# Uber, I warned you about your unfair review practices. now work for Lyft.



## Matt JD (Sep 12, 2019)

I have been driving with Uber for almost three years and I've had issues with unfair ratings ever since. I drive a bran new $55,000.00 luxury car which I go out of the way to make sure its spotless every day a start. I always greet passengers with "hello" and a smile. I differ to their preferences for music, conversation or quit. I have a spotless driving record and lowest possible surcharge, and I been driving my area for 40 years. For the most part, I have an overall star rating of 4.95. Then last Monday I received an anonymous 1 star rating for "quality of service". Bushtit!!!. everyone of my passengers got the equivalent of a fist class limousine service. I brought my dismay to the attention of Uber support and requested they remove the unfair and unjustified rating. The only time in three years I asked them to do this. They refused. Now I could put up with the insult of a 40 ride quest going from a $100.00 to $15.00. bonus, understand the fact that they keep paying their drivers less and less while we pay more and more for gas and repairs as we destroy our cars by racking up mileage. But after all that, In not going to tolerate the lowest possible ratting without cause. (If an Uber driver kills you in a car accident, then he deserve 1 star, Not because the Uber driver took a wrong turn and delayed your trip 45 seconds.) Since Uber wont stick up for its divers and end these abusive tactics of their emotionally disturbed riders, who want to lash out at anyone for any reason as a means of dealing with their own miserable lives, I deleted the app and instructed Uber to remove my profile. Now I am driving for Lyft and have a perfect ratting again. If Uber ever took the time to realize how much money a month I was consistently making then while they exploited me, then they would realize that by, not sticking up for the drivers or by failing to honor a reasonable and justified courtesy, they only ****ed themselves.


----------



## Udrivevegas (Feb 20, 2017)

_ _ _ _

» **Exercise requirements**
Answer these questions about the forum post about Uber ratings:
1. How long had the poster been driving with Uber?
2. What overall star rating does the poster report having for the most part?
3. What did the poster do after Uber support refused to remove the 1-star rating?
Rely solely on the forum post about Uber ratings.

» **Provided data**
_ _ _ _

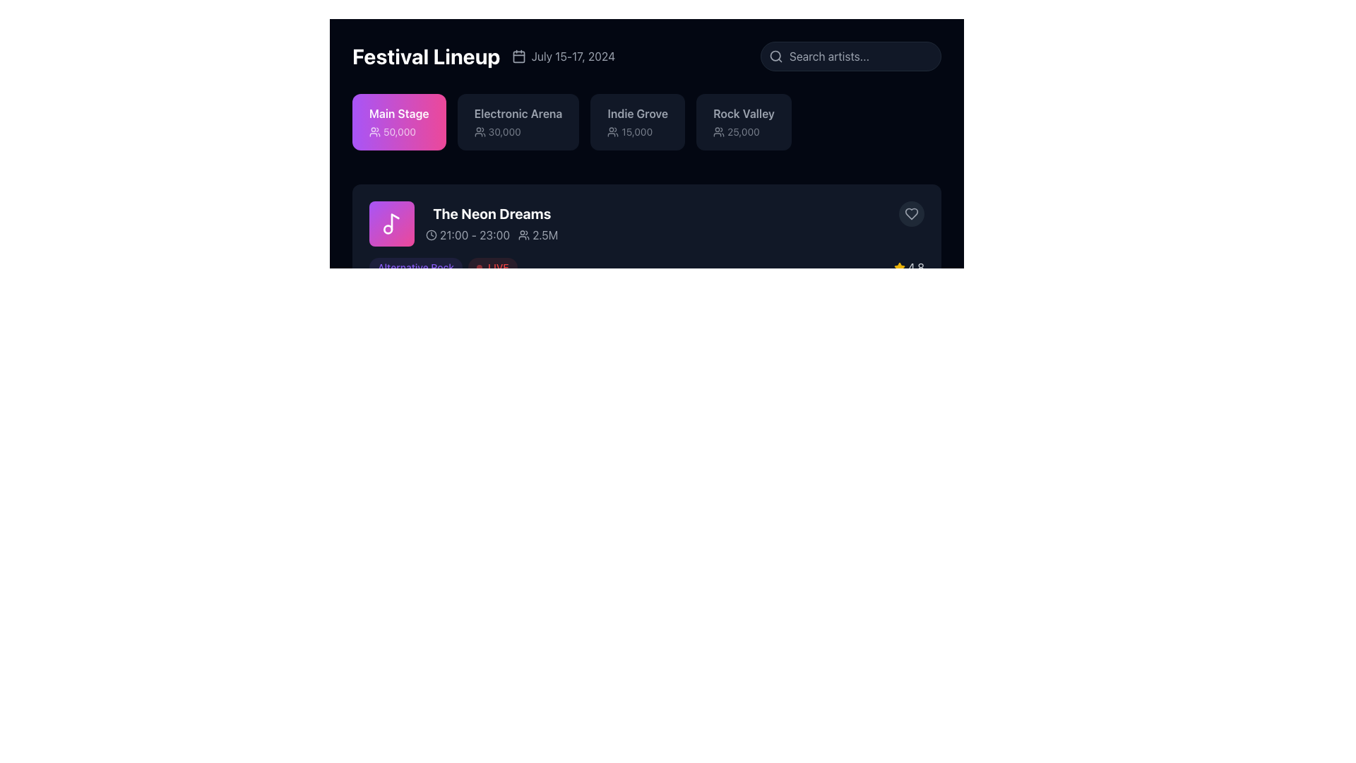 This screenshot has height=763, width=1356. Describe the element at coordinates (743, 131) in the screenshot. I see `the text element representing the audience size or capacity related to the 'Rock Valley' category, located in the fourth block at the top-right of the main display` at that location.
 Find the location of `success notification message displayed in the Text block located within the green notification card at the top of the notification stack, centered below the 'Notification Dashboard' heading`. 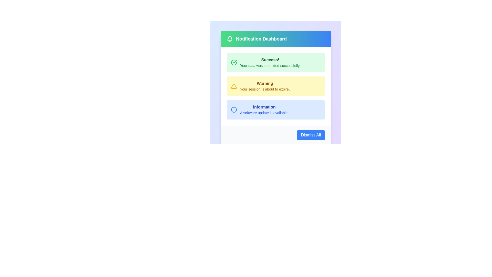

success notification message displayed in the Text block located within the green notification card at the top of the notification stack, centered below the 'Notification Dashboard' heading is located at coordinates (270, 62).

_ _ _ _

» **Solution to this task**
1. Almost three years.
2. 4.95.
3. The poster deleted the app, instructed Uber to remove the profile, and began driving for Lyft.